I’m grateful to have led our ’04 delegation!

The best of times
“It was the best of times; it was the worst of times. It was the age of wisdom; it was the age of foolishness. It was the epoch of belief; it was the epoch of incredulity. It was the season of light; it was the season of darkness. It was the spring of hope; it was the winter of despair. We had everything before us; we had nothing before us. We were all going direct to Heaven; we were all going direct the other way. In short, the period was so far like the present period that some of its noisiest authorities insisted on its being received, for good or for evil, in the superlative degree of comparison only.”
This passage could be a description of our 2004 General Conference. It is, in fact, the preface to A Tale of Two Cities by Charles Dickens.

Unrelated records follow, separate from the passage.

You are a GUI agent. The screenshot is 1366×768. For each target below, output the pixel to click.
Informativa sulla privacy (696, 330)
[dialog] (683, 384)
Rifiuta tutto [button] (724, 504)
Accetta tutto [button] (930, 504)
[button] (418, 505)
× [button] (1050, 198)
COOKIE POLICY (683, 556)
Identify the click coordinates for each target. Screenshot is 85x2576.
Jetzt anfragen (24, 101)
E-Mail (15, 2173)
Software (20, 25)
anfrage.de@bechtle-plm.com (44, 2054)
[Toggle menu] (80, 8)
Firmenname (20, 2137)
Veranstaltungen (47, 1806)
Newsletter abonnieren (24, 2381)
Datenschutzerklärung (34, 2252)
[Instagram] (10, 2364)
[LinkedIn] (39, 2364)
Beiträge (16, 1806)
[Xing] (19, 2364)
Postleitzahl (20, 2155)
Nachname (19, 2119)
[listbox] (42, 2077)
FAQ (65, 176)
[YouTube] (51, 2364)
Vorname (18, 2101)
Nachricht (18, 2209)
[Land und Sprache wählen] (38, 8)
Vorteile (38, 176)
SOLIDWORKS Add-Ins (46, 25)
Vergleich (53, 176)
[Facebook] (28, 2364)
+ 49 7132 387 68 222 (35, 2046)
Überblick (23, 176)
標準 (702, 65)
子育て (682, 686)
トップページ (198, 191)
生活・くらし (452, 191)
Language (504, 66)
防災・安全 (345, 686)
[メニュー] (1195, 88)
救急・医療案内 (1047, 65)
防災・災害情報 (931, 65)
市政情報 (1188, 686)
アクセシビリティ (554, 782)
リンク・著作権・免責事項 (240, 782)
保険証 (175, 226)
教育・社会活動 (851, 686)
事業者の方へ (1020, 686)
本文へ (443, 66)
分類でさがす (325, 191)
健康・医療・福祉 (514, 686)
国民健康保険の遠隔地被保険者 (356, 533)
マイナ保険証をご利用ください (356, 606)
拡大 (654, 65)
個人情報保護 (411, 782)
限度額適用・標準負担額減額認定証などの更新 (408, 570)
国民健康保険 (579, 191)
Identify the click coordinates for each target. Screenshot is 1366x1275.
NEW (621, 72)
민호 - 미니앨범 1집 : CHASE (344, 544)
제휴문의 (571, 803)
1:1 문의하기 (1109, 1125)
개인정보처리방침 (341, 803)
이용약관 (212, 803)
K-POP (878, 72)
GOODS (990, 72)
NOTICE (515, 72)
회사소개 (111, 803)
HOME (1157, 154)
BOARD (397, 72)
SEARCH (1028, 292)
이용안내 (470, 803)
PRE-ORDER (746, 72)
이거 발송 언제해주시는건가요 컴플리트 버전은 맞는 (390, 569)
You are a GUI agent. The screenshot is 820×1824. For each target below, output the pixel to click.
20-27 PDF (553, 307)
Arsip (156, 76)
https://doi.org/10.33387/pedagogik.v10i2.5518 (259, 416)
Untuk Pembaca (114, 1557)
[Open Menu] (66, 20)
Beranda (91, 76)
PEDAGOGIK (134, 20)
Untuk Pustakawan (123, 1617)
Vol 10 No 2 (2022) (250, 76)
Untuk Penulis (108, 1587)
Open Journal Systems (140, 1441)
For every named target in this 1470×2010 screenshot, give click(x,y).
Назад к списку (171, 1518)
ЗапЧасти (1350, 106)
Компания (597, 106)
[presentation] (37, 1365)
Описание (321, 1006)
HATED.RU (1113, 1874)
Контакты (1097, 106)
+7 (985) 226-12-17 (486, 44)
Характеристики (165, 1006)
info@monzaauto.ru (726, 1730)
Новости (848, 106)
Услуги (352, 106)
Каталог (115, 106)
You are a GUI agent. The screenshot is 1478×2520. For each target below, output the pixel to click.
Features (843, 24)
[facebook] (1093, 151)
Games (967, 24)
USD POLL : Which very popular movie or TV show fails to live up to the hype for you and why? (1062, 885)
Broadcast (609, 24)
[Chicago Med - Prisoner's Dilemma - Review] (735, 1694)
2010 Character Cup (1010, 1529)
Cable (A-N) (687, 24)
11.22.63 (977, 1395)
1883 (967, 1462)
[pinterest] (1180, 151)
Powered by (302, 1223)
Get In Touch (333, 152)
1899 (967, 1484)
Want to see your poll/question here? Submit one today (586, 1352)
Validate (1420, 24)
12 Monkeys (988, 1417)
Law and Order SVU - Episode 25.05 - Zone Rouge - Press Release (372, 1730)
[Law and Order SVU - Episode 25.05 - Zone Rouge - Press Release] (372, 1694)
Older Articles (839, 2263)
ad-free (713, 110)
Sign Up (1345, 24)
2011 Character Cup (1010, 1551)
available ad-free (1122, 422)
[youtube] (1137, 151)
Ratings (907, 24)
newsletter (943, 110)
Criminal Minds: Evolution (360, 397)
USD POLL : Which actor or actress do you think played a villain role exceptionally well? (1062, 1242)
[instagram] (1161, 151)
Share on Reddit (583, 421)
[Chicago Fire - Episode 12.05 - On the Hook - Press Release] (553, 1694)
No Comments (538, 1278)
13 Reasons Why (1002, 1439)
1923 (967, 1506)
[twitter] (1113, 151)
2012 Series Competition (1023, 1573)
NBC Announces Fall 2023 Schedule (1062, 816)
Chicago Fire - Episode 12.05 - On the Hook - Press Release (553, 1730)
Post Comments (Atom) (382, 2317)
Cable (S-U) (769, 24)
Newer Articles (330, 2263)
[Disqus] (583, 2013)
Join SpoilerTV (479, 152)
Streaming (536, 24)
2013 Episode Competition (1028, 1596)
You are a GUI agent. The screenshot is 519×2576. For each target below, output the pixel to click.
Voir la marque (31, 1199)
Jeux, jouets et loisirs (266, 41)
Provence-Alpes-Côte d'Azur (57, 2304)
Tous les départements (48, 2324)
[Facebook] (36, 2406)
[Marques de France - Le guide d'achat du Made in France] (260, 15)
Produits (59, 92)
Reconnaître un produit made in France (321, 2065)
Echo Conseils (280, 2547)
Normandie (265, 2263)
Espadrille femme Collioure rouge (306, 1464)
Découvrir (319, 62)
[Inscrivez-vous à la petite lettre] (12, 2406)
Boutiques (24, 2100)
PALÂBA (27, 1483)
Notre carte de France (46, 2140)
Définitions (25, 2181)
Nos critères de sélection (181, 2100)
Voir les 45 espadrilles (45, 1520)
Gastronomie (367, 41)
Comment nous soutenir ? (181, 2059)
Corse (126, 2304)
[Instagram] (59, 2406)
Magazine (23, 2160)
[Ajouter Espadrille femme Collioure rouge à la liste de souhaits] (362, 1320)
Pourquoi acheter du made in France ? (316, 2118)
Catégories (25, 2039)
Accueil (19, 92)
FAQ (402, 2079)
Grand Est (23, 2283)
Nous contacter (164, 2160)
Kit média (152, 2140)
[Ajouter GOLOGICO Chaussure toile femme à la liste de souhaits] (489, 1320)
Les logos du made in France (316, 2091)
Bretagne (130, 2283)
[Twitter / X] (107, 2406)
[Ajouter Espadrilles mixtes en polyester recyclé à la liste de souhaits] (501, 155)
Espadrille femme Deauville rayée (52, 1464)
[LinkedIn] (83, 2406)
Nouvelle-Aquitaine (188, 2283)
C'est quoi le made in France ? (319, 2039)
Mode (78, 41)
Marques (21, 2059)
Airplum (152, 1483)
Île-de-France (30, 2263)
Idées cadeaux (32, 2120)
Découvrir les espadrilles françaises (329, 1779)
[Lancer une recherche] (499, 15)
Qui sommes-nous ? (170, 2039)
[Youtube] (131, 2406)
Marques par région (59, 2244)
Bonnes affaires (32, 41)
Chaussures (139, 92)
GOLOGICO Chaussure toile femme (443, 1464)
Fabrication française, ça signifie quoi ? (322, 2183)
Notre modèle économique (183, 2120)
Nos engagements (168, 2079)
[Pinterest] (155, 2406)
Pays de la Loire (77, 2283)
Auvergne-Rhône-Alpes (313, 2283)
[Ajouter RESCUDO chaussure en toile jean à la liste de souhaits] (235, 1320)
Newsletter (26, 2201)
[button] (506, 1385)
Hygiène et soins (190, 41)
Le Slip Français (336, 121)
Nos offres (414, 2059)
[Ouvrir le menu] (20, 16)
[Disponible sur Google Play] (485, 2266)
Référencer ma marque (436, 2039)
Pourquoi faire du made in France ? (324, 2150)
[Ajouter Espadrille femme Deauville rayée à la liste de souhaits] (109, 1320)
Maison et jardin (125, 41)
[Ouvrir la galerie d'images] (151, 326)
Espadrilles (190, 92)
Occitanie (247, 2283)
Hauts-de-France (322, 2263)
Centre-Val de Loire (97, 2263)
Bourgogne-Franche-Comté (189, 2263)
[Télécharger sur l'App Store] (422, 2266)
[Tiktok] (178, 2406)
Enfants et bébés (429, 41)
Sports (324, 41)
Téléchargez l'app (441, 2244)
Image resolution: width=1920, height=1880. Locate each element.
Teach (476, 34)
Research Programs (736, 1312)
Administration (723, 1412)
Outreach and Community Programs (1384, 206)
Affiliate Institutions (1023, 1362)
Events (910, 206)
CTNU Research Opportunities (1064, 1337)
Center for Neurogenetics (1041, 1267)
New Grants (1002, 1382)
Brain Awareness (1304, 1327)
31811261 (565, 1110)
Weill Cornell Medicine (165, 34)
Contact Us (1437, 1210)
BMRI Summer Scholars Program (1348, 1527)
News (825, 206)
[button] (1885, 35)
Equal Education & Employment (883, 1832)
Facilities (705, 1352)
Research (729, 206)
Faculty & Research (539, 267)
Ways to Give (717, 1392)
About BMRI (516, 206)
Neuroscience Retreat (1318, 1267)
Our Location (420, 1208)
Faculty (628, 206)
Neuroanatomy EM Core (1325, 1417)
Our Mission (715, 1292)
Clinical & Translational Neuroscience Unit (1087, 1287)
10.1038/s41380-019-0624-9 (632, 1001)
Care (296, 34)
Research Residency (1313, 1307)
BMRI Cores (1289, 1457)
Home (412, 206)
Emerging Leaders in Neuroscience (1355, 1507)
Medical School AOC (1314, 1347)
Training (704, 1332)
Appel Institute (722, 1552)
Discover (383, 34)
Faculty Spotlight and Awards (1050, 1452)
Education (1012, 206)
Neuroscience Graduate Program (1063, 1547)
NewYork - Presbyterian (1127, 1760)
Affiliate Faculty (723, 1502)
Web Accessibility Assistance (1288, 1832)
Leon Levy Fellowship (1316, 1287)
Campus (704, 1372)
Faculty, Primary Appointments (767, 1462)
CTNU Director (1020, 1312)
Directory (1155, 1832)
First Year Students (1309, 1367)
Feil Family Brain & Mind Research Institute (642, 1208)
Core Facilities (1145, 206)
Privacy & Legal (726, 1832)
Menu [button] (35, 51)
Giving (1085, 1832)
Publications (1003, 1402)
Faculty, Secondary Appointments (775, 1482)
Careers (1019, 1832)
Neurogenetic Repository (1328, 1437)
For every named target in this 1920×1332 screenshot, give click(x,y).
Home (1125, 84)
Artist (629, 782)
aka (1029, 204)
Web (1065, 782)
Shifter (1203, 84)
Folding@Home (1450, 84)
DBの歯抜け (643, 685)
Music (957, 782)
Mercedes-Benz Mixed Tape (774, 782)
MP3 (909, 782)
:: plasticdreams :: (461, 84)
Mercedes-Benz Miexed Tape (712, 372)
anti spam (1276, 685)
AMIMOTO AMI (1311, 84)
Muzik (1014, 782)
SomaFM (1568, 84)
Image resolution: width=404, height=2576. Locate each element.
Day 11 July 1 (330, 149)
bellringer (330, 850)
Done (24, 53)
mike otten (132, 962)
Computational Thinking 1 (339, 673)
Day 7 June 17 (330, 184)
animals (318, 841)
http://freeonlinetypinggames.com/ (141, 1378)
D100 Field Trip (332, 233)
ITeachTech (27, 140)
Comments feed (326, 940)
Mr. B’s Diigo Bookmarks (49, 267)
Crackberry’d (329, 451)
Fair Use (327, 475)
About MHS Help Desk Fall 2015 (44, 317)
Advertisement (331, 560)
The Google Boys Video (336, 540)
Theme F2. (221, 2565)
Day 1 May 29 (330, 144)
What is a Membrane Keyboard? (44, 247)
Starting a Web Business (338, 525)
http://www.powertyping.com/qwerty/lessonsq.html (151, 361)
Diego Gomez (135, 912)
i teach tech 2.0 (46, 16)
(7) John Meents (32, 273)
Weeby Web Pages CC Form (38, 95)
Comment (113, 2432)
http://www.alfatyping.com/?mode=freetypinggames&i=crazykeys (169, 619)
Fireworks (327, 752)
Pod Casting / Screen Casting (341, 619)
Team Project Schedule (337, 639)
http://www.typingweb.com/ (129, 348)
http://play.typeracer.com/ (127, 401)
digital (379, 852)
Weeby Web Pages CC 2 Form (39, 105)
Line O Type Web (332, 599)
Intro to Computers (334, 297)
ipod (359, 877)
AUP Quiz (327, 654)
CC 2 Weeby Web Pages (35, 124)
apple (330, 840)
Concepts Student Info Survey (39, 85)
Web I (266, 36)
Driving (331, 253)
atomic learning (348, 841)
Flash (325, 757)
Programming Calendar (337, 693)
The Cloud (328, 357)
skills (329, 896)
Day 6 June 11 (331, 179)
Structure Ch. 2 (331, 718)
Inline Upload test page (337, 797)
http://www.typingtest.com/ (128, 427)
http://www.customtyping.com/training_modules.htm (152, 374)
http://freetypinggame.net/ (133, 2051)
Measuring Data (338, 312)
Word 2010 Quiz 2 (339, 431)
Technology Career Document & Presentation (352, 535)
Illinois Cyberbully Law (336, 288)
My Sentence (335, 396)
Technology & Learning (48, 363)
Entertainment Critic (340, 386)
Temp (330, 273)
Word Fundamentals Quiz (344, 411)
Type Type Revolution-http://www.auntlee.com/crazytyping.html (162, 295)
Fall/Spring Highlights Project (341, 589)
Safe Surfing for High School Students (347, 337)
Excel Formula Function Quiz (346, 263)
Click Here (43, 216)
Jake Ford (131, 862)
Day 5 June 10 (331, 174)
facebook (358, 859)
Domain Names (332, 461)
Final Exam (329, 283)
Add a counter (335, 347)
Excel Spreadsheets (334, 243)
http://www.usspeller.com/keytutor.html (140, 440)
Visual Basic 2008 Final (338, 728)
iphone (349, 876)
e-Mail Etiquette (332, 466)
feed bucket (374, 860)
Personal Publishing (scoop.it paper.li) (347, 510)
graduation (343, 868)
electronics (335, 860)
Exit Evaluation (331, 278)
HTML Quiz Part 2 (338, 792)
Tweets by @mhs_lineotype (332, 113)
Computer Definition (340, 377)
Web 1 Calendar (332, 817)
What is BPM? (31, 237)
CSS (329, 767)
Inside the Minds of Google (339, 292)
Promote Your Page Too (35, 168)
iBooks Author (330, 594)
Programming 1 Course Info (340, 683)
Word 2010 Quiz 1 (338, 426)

General Conference was an unforgettable experience. I am grateful to have led our delegation. I believe that we represented our Southwest Texas Conference very well. The worship was moving. The music was rapturous. Some of the legislative committees and plenary sessions were endless. We did many things of great importance, and many things of insignificance.
Bishop Janice Riggle Huie did us proud, presiding over the conference during the Soulforce demonstration. Reinhold Niebuhr in Leaves of a Notebook of a Tamed Cynic said, “To be a pastor requires a high tolerance for ambiguity.”
I think that observation needs to be expanded to include laity as well. The General Conference voted to retain the disciplinary language of Paragraph 304.3, and the next day Bill Hinson, president of the Confessing Movement, proposed an “amicable divorce.”
No divorce is amicable. Praise be to God, the motion to remain together was thunderously adopted. I think there were 41 votes to split, out of nearly 1,000. We voted to welcome the Cote d’Ivoire Church of more than 1 million members into The United Methodist Church. Maybe it is God who has a high tolerance for ambiguity.